───── Available data

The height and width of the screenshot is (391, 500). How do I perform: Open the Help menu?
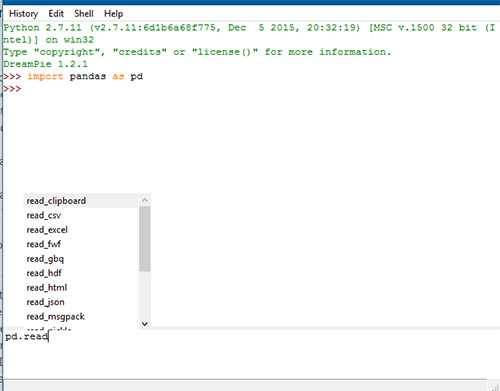[113, 14]
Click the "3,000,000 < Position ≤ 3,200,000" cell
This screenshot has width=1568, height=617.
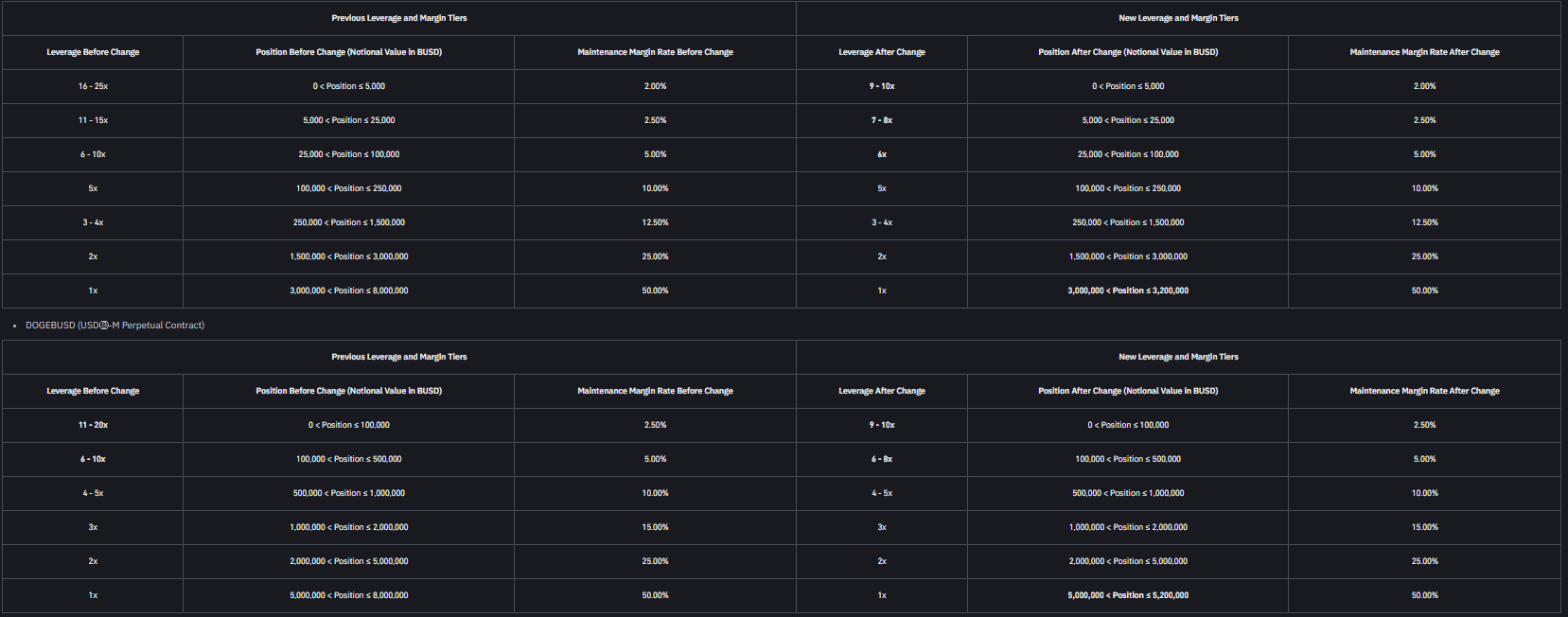(1128, 291)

──────────

* [Activity] Print every entry above verbatim but drop the images.

* [Exercise output]
The height and width of the screenshot is (391, 500). How do I perform: Open the Help menu?
[113, 14]
Click the "3,000,000 < Position ≤ 3,200,000" cell
This screenshot has width=1568, height=617.
(1128, 291)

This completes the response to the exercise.